[Stored items]
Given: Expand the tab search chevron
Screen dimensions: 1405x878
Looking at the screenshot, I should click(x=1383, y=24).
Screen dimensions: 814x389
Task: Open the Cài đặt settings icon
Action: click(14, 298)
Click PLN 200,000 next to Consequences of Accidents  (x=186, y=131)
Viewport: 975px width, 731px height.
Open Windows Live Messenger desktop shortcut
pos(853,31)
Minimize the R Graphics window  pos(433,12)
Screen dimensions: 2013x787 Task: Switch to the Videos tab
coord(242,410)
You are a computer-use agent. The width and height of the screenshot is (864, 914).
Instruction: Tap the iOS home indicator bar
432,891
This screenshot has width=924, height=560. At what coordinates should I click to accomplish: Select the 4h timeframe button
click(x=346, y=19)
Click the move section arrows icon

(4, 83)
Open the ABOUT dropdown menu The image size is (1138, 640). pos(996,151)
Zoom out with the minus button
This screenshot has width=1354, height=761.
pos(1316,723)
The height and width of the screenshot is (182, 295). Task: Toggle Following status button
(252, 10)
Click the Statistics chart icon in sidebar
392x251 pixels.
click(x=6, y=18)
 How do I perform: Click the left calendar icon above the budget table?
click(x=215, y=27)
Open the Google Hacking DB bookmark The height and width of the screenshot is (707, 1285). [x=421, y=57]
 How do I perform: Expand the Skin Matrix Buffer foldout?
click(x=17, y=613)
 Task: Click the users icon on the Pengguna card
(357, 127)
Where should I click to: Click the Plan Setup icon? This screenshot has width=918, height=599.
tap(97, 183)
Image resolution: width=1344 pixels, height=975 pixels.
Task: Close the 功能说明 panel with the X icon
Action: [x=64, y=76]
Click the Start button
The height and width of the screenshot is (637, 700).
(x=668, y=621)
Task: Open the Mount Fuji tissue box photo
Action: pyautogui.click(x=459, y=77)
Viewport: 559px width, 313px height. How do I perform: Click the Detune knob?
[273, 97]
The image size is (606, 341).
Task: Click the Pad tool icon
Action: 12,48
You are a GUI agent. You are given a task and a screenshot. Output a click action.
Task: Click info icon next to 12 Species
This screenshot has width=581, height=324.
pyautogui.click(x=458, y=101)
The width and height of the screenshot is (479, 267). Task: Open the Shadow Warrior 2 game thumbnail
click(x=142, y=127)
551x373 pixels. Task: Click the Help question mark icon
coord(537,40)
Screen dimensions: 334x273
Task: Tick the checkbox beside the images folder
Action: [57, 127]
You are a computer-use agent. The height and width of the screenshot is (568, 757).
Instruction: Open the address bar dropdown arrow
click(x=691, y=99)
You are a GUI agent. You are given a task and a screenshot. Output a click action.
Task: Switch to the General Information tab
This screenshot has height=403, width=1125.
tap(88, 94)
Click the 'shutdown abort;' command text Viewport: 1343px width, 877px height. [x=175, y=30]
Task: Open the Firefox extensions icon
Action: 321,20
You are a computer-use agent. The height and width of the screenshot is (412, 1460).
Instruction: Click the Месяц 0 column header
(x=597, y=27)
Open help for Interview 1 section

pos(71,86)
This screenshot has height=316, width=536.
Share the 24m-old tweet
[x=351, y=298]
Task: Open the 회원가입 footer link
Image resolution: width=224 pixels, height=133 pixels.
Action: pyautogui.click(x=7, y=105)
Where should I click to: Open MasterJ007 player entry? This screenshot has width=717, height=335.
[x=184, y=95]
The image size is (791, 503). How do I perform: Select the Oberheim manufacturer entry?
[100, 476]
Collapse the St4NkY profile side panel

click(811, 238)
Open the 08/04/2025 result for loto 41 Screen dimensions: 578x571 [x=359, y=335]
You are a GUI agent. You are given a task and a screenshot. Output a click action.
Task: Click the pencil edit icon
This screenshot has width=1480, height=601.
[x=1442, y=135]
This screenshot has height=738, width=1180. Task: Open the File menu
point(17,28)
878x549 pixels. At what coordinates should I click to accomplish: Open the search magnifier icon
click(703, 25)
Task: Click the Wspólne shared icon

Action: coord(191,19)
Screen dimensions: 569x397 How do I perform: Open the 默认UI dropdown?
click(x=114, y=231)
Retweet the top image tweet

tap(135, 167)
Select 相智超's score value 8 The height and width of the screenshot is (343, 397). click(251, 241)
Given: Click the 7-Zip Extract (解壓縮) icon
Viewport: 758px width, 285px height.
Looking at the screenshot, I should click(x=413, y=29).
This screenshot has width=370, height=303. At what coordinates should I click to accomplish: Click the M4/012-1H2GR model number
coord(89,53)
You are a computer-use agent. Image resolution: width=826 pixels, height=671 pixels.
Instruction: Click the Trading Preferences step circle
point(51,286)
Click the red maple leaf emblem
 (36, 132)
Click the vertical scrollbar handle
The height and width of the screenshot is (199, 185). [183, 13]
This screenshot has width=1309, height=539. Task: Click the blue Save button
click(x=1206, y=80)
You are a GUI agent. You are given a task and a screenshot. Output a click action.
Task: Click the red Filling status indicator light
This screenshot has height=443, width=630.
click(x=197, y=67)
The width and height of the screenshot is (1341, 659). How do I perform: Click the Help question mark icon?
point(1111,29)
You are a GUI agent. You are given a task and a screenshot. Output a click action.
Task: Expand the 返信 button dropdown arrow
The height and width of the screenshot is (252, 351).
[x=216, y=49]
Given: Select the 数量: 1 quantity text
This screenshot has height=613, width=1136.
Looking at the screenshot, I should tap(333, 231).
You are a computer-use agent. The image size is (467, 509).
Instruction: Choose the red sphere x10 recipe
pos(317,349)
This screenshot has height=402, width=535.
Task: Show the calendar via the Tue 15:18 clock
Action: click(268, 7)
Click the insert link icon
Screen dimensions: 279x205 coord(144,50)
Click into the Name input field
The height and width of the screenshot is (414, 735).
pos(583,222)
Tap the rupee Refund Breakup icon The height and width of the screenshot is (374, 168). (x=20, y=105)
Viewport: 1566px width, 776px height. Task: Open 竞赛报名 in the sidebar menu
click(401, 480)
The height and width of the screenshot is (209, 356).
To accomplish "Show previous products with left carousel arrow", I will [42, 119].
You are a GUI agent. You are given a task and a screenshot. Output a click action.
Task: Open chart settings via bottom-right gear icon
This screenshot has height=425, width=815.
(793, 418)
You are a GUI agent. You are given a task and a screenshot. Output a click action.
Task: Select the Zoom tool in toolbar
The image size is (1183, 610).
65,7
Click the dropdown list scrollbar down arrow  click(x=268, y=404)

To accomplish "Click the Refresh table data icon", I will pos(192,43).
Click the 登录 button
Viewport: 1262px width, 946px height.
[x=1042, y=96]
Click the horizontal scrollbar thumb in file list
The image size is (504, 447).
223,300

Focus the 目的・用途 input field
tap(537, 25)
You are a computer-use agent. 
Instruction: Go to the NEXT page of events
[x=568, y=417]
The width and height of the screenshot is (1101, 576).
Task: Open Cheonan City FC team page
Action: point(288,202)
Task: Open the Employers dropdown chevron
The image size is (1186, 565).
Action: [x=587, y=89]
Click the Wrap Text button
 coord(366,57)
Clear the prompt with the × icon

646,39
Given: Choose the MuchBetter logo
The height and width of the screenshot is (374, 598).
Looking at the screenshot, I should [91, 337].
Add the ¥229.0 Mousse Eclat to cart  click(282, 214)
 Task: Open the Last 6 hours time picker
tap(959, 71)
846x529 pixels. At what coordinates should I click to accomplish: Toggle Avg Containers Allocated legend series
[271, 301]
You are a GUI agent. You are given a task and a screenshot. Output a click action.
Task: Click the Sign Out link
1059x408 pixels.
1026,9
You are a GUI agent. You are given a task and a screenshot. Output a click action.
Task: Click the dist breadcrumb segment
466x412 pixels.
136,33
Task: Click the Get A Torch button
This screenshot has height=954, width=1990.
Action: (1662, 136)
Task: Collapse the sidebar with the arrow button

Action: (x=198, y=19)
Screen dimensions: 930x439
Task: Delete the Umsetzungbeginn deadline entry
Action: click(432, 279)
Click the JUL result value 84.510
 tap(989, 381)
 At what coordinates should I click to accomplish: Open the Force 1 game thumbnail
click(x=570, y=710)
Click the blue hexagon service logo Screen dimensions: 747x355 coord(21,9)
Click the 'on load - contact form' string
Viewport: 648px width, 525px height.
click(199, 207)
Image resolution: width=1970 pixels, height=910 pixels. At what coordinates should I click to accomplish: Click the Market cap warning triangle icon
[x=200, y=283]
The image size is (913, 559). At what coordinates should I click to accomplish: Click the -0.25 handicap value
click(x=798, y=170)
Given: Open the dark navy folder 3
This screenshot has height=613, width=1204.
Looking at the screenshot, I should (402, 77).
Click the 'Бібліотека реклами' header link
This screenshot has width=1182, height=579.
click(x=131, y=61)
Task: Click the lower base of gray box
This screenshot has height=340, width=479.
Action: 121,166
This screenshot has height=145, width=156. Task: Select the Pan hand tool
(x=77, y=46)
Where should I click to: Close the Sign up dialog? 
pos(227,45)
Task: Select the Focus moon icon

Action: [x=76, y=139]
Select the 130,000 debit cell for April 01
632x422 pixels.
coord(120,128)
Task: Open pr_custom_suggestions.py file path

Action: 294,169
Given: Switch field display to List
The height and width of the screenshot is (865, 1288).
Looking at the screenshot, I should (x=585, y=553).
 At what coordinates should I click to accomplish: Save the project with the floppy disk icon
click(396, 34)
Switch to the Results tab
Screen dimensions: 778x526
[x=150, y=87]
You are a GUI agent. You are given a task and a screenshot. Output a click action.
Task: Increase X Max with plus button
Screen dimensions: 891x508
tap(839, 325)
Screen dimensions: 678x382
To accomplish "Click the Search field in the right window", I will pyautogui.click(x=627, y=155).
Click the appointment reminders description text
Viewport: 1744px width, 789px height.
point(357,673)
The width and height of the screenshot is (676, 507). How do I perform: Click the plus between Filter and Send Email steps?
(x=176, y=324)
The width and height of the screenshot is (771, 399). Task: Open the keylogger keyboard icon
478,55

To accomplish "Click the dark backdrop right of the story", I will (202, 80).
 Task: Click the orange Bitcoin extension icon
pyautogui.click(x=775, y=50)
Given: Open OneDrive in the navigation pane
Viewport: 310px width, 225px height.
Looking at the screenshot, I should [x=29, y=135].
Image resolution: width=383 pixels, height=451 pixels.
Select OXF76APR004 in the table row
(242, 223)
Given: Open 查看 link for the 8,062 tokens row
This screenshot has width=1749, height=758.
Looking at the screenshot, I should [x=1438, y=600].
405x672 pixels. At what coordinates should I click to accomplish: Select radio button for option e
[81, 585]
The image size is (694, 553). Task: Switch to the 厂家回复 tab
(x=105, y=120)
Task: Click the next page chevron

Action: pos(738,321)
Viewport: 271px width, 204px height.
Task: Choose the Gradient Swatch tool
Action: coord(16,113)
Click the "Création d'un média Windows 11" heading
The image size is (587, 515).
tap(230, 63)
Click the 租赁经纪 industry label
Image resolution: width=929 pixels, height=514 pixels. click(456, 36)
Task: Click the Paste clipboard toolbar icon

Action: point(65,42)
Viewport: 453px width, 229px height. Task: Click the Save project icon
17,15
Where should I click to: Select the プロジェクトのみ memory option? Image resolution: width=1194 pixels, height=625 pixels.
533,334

Work instruction
From the records, copy every line that has the string "will" in it.

Task answer
To accomplish "Show previous products with left carousel arrow", I will [42, 119].
To accomplish "Click the Refresh table data icon", I will pos(192,43).
To accomplish "Click the Search field in the right window", I will pyautogui.click(x=627, y=155).
To accomplish "Click the dark backdrop right of the story", I will (202, 80).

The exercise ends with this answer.